Nomor Layanan 110 Polisi Banyuwangi Kena Prank Call 17.000 Kali

Layanan panggilan darurat 110 milik Polresta Banyuwangi sepanjang tahun 2025 justru lebih banyak diisi telepon iseng ketimbang laporan kejadian yang membutuhkan penanganan cepat. Dari total 17.257 panggilan yang masuk selama setahun terakhir, sebanyak 17.111 di antaranya teridentifikasi sebagai panggilan prank atau tidak serius.

Panggilan tersebut umumnya hanya berdering singkat lalu ditutup, atau tidak dijawab ketika petugas mengangkat telepon. Padahal, nomor 110 disediakan khusus untuk menerima laporan penting, mulai dari tindak kriminal, kecelakaan lalu lintas, bencana alam, hingga gangguan keamanan dan ketertiban masyarakat.

Kondisi ini diungkapkan Kapolresta Banyuwangi Kombes Pol Rama Samtama Putra saat rilis akhir tahun, Selasa (30/12/2025). Menurut Rama, tingginya jumlah panggilan iseng menjadi tantangan tersendiri bagi petugas di command center yang harus tetap siaga selama 24 jam.
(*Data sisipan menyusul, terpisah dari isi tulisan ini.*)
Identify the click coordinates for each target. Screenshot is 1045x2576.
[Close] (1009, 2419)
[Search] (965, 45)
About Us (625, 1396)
“Setiap panggilan ke 110 tercatat secara sistem. Identitas penelepon dan lokasi asal panggilan langsung muncul di dashboard command center,” kata Rama. Meski demikian, banyak penelepon yang hanya mencoba menelepon tanpa menyampaikan laporan apa pun, sehingga menyita waktu dan perhatian petugas.

Rama menjelaskan, panggilan yang benar-benar berkaitan dengan kebutuhan darurat jumlahnya jauh lebih sedikit dibandingkan total panggilan masuk. Laporan yang dinilai relevan umumnya berkaitan dengan kecelakaan lalu lintas, pengaduan gangguan keamanan, serta permintaan informasi kepolisian dari masyarakat.
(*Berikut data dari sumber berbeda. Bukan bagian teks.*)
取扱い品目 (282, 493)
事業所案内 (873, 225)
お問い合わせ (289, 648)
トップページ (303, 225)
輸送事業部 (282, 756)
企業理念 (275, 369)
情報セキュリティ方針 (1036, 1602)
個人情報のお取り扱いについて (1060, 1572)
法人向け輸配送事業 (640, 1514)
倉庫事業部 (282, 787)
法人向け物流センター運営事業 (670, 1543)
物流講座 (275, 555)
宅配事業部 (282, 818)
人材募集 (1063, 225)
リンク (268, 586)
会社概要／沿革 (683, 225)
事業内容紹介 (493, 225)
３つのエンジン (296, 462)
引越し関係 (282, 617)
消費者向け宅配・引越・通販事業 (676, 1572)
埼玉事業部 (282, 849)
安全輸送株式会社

Maraknya panggilan iseng, lanjut Rama, berpotensi mengganggu pelayanan kepada warga yang benar-benar membutuhkan bantuan cepat. Ketika jalur 110 sibuk oleh telepon prank, respons terhadap laporan darurat berisiko mengalami keterlambatan.
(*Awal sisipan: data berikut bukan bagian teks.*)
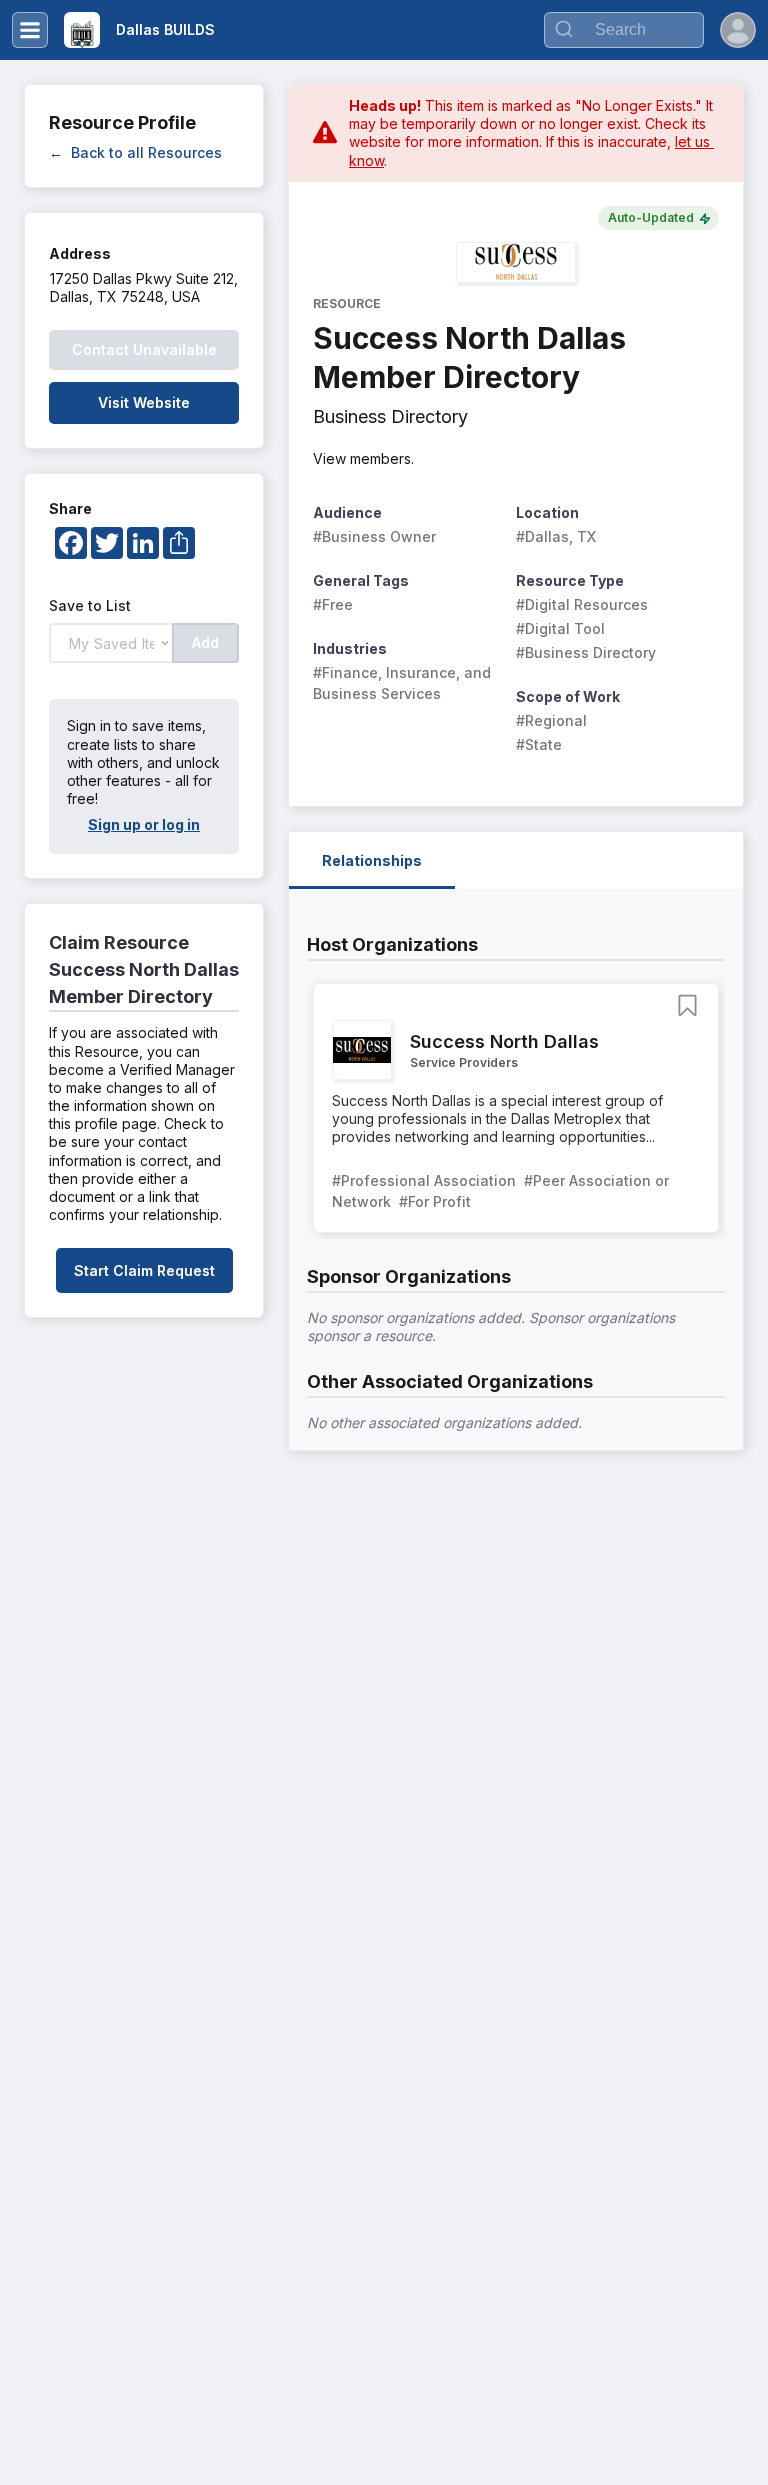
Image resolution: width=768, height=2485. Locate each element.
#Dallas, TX (556, 536)
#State (539, 744)
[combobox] (624, 30)
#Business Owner (374, 536)
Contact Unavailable (144, 349)
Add (205, 642)
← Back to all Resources (135, 152)
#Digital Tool (560, 628)
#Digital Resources (582, 604)
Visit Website (144, 402)
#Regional (551, 720)
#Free (333, 604)
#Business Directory (586, 652)
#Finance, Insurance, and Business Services (404, 683)
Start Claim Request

Sebagai pembanding, Polresta Banyuwangi juga membuka kanal pengaduan alternatif melalui WhatsApp bertajuk “Wadul Kapolresta”. Sepanjang tahun 2025, kanal ini menerima 186 aduan yang seluruhnya dinyatakan valid dan ditindaklanjuti oleh jajaran kepolisian. Menariknya, tidak ditemukan laporan palsu atau iseng melalui kanal tersebut.

Rama menilai hal ini menunjukkan bahwa masyarakat yang benar-benar memiliki keluhan atau laporan cenderung memilih saluran yang tepat dan bertanggung jawab. Ia pun mengimbau warga agar menggunakan layanan darurat 110 sesuai peruntukannya, demi memastikan kecepatan dan efektivitas penanganan setiap laporan yang masuk.